PostNord is speeding up its strategic transformation from a mail to a parcels company in response to a dramatic collapse in Danish letter volumes, according to a top executive.
The Swedish-Danish postal group has only a few years to transform into a “parcels company which delivers mail as well”, Tim Joernsen, Executive Vice President for eCommerce and Logistics, told this week’s European Post & Parcel Services conference in Amsterdam.
Mail volumes in Denmark have dropped by a massive 80% over the last 15 years and are disappearing fast following the country’s move last year to e-government and digital-only communications by ministries and authorities. PostNord Denmark made an operating loss of €55 million last year.
“Denmark is the forerunner in digitalisation globally. Denmark is the first country to fully transform into a future with very few letters,” Joernsen said.
As a result, “we have to question everything we are and have,” he told more than 200 postal industry managers. In particular, the group needs to develop “a completely new production model”. “We need to reduce costs radically and dramatically.”
Earlier this month, PostNord announced a major restructuring programme for the loss-making Danish business, including 3,500 – 4,000 job cuts over the next 2-3 years. This is about 40% of the workforce and will cost about SEK 3 billion over the period.

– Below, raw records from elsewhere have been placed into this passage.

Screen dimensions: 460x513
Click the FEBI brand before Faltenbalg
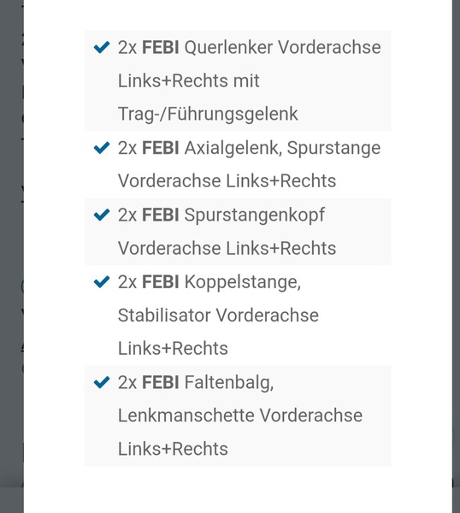[160, 382]
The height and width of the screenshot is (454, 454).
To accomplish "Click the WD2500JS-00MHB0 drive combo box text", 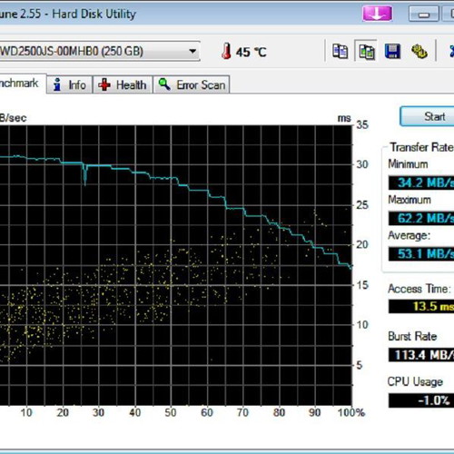I will point(72,52).
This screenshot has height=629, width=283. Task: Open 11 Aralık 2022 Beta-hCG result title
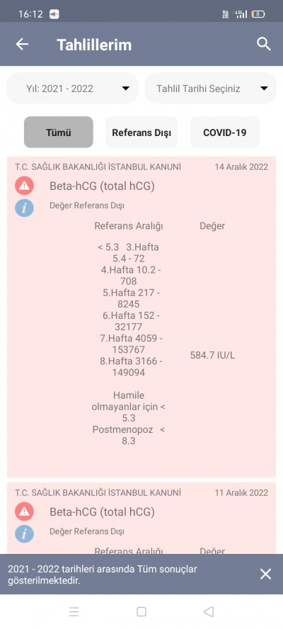[102, 512]
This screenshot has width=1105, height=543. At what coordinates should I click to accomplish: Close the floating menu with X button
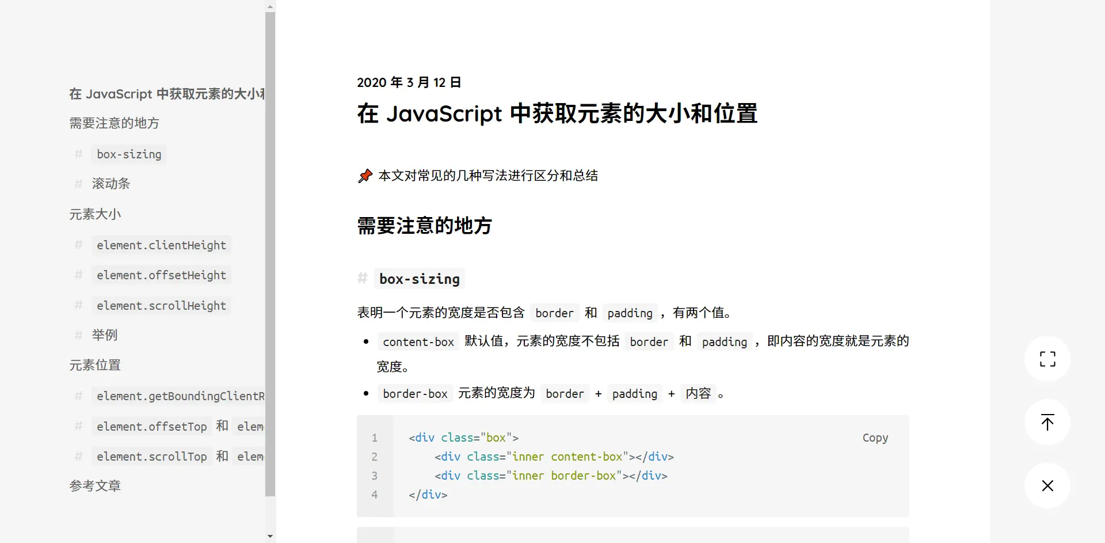pos(1047,485)
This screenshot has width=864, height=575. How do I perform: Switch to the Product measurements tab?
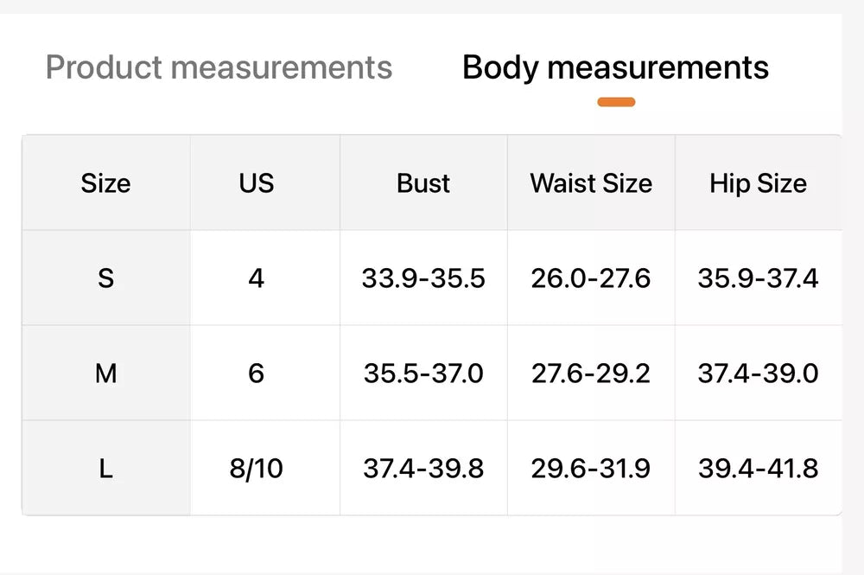(x=219, y=67)
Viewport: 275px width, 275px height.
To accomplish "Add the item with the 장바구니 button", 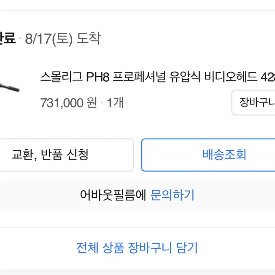I will point(253,102).
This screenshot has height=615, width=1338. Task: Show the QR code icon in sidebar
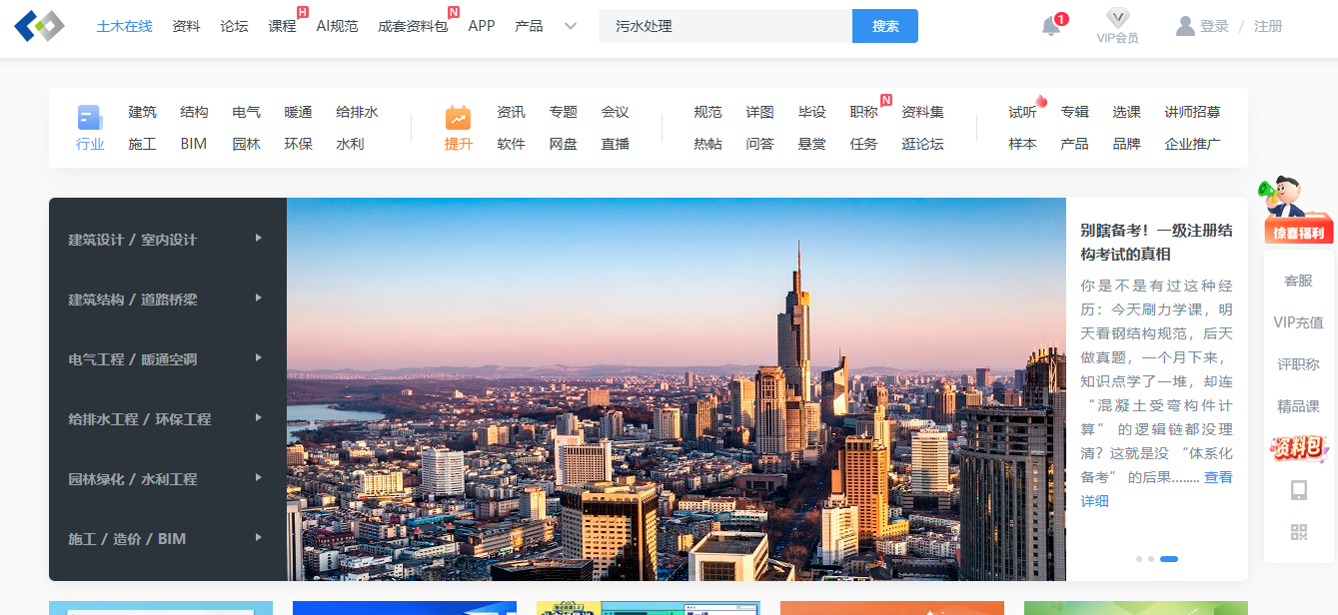point(1298,532)
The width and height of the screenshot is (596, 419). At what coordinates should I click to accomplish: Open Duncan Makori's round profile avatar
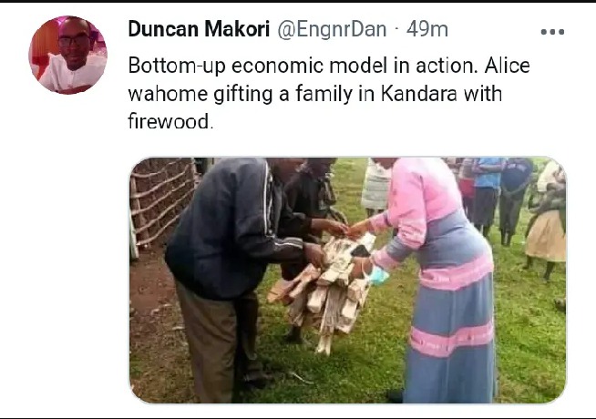68,55
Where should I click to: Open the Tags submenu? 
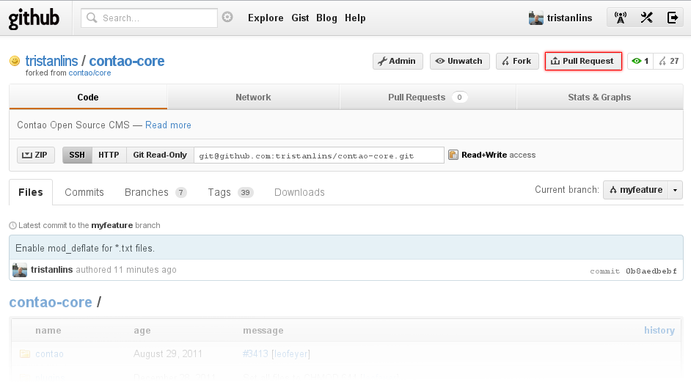click(x=230, y=192)
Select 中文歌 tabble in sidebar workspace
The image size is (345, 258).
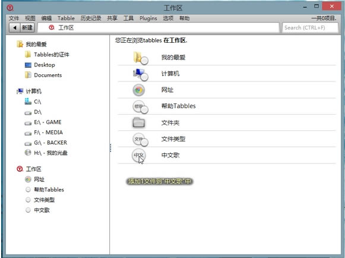click(x=37, y=210)
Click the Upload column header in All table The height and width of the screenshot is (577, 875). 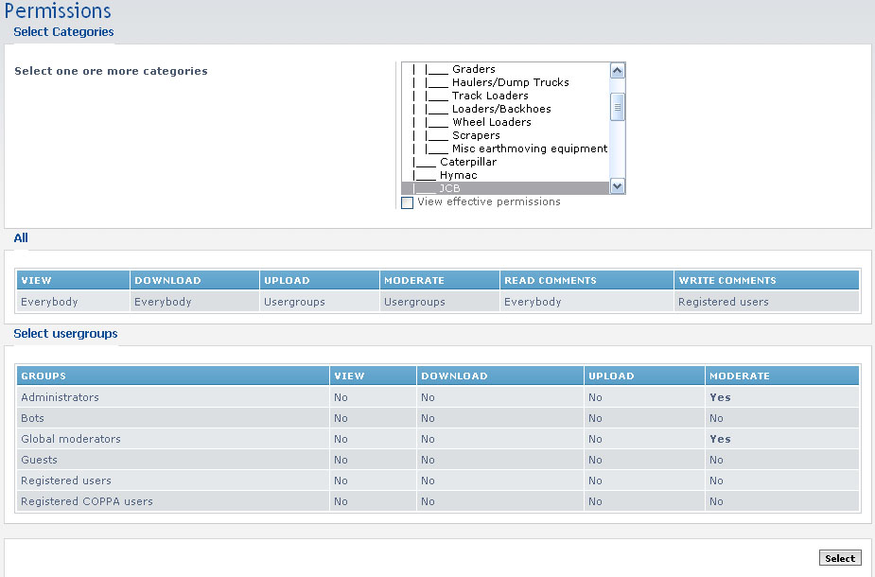285,280
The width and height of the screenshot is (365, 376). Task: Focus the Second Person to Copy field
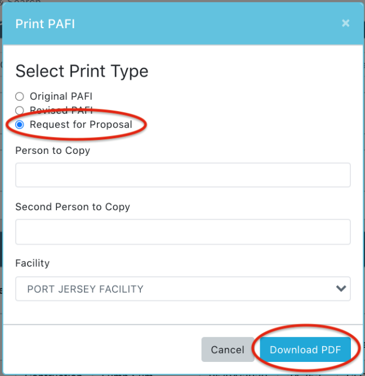(x=183, y=232)
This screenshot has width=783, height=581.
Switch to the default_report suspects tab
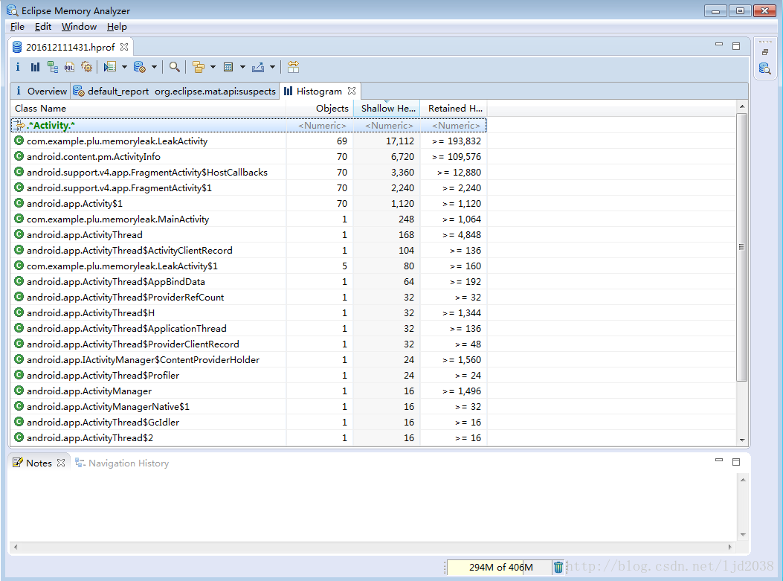175,91
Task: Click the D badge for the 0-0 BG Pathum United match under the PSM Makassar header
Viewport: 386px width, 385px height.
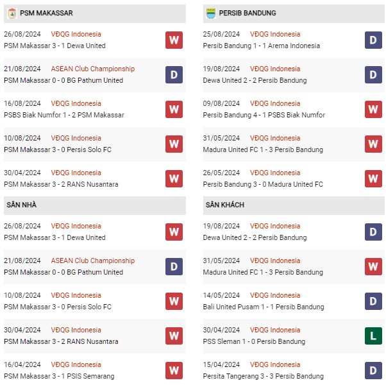Action: 174,74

The group will close the mail network, reducing its Danish facilities from 115 centres to just 21. Instead, it will introduce a new production model, with the low remaining mail volumes transported and delivered through the parcels/logistics network. Once the transformation is completed, ‘fast’ priority letters will be delivered within 24 hours and ‘slow’ basic letters will arrive within five days.
Asked by conference moderator Peter Somers whether the Danish postal business would have been financially viable today if the cross-border merger with its Swedish counterpart had not taken place a decade ago, Joernsen admitted: “I think it would have very hard for Post Denmark to have survived without the merger. They would not have survived without the (parent) group.”
The mail volume decline has not been so dramatic in Sweden but now there are also signs of a major digitalisation move in the country, Joernsen pointed out. A dramatic 1.2 million Swedes “went digital” in the first quarter of this year in response to a government offer to pay tax refunds four months more quickly to people who submitted electronic tax declarations rather than paper ones, he explained.
Turning to the group’s growth ambitions, Joernsen underlined that PostNord is already the largest e-commerce and logistics company in the Nordics, and number four in road transportation. Overall, parcels/logistics contributed 51% of the group’s revenues last year, which is expected to rise to about 55% this year and 60% in 2018 as parcel volumes continue to grow at double-digit rates.
The new “Flex Change” app, which enables customers to choose when and how they want a parcel to be delivered to their home or an alternative delivery address, has already been a great success, Joernsen said. The number of missed first time home deliveries has fallen from a very high 44% to just 7% within three months as a result.
Food deliveries is becoming a fast-growing business for PostNord, with about 170,000 deliveries a week now in the Stockholm area alone. “We’re adding 2,000 extra households a month,” Joernsen said.
In addition, PostNord offers same-day deliveries “but it’s not as well structured as we would like”. On pricing for this service, he said: “We might have a year or two for a surcharge for same-day delivery but I think this won’t be (for) long.”
While Amazon is not yet in the Nordics with its own logistics infrastructure, Zalando plans to open a warehouse near Stockholm this year to speed up deliveries. “Zalando is getting closer and closer. They want 20% same-day deliveries in future,” Joernsen commented.